Combining both probabilities exposes the total probability of defect. Doing so reveals 00023267 + .00023267 = .00046535. Given this, the short-term first-time yield was presented as Y.ft.st = 1 – .00046535 = .99953465. With this as a backdrop, the equivalent unilateral capability was given as Z.bench = Z.st = normsinv(Y.ft.st) = normsinv(.99953465) = 3.31071537. In rounded form, we accept the quantity 3.31 Sigma. Consequently, the equivalent long-term unilateral capability can be approximated as Z.lt = Z.st – 1.50 = 3.31 – 1.50 = 1.81. Translated, this is equivalent to DPMO = 35,148.

Let us now postulate a second application scenario. Suppose we examined a certain discrete CTQ and discovered the long-term defect rate to be DPMO = 4,200. Converting this quality metric to an equivalent long-term first-time yield discloses the approximation Y.ft.lt = 1- (DPMO / 10^6) = 1- (4,200 / 10^6) = 1 – .00420 = .99580. Of course, such a long-term first-time yield can be statistically converted to an “equivalent” long-term unilateral standard normal deviate. So doing provides the quantity Z.lt = normsinv(1 – Y.ft.lt) = normsinv(.99580) = 2.63626982, or 2.64 in rounded form. Since no short-term information or data were available, the instantaneous (short-term) capability was approximated as Z.bench = Z.st = Z.lt + 1.5 = 2.64 + 1.50 = 4.14. Thus, we assert the process has an inherent capability of 4.14 Sigma.
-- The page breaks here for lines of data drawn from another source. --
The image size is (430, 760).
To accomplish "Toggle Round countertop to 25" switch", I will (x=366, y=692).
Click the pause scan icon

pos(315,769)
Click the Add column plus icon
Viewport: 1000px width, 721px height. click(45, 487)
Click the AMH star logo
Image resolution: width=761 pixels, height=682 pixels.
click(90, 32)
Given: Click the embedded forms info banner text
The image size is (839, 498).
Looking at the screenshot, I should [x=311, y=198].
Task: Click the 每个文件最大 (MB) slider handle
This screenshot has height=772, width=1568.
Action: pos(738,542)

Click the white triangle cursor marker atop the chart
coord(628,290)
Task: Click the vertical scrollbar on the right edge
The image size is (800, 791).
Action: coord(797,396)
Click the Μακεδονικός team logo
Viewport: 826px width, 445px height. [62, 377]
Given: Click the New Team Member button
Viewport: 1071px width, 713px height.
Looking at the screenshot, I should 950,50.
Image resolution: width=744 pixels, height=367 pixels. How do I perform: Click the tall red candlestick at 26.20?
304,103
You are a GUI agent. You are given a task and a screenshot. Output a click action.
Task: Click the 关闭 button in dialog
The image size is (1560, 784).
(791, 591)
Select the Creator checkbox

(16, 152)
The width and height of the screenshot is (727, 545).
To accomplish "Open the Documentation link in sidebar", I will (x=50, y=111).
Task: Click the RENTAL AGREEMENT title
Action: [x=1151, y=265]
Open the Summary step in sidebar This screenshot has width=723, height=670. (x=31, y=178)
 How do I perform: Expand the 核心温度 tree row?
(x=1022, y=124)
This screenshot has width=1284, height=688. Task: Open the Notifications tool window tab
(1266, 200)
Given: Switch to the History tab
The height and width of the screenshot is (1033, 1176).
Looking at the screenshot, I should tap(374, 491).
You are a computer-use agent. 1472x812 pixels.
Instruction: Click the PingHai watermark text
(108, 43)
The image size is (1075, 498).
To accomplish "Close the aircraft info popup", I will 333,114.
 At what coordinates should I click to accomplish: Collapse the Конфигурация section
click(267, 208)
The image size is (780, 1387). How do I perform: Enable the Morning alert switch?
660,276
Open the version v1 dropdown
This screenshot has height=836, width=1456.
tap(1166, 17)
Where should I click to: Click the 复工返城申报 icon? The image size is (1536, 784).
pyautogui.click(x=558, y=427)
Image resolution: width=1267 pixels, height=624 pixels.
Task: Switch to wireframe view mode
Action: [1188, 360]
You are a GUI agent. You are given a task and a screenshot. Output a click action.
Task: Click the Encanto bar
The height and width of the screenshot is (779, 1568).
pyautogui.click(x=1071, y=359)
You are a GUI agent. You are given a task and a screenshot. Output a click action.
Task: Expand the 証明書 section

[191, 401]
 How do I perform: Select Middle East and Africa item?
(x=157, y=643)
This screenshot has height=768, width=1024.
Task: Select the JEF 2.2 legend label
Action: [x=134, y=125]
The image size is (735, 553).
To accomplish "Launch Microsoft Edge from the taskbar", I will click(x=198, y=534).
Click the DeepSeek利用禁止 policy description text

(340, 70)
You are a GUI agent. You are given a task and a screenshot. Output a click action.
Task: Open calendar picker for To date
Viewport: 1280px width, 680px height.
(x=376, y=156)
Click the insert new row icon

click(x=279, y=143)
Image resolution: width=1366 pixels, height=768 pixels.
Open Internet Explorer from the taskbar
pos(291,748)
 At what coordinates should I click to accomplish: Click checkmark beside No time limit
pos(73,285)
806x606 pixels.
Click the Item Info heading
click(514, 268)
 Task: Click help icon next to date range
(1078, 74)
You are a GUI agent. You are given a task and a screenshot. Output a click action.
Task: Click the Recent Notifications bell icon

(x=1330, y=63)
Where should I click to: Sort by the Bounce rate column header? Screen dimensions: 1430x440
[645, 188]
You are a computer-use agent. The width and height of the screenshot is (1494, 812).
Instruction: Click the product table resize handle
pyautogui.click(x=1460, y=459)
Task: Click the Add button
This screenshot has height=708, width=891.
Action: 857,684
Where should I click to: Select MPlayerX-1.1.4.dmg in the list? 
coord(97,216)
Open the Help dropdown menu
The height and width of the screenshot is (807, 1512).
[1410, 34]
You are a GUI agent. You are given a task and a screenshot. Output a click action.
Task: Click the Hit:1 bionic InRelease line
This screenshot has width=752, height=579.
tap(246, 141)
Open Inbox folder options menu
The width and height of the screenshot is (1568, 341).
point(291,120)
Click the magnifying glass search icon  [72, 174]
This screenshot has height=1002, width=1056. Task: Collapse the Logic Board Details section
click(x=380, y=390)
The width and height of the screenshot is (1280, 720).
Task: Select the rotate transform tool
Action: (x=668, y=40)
Pooling the two scenarios, we must convert the respective sigmas into first-time yield values. For the first scenario, we have Y.ft.st.1 = .99953465. For the second scenario, we observe Y.ft.st.2 = .99998234. The short-term rolled-throughput yield would then be computed as Y.rt.st = Y.ft.st.1 * Y.ft.st.2 = .99953465 * .99998234 = .99951700. The normalized yield would be given as Y.norm = Y.rt.st^(1/K) = .99951700^(1/2) = .99975847.

Converting Y.norm to an equivalent unilateral short-term Z value reveals Z.norm.st = 3.49, meaning that the overall sigma of the process should be reported as 3.49. The normalized long-term unilateral capability was approximated as Z.norm.lt = Z.norm.st – 1.50 = 3.49 – 1.50 = 1.99. Interestingly, such a level of capability translates to a quality level of DPMO = 23,293. Thus, we are able to merge heterogeneous metrics for the purpose of quality reporting.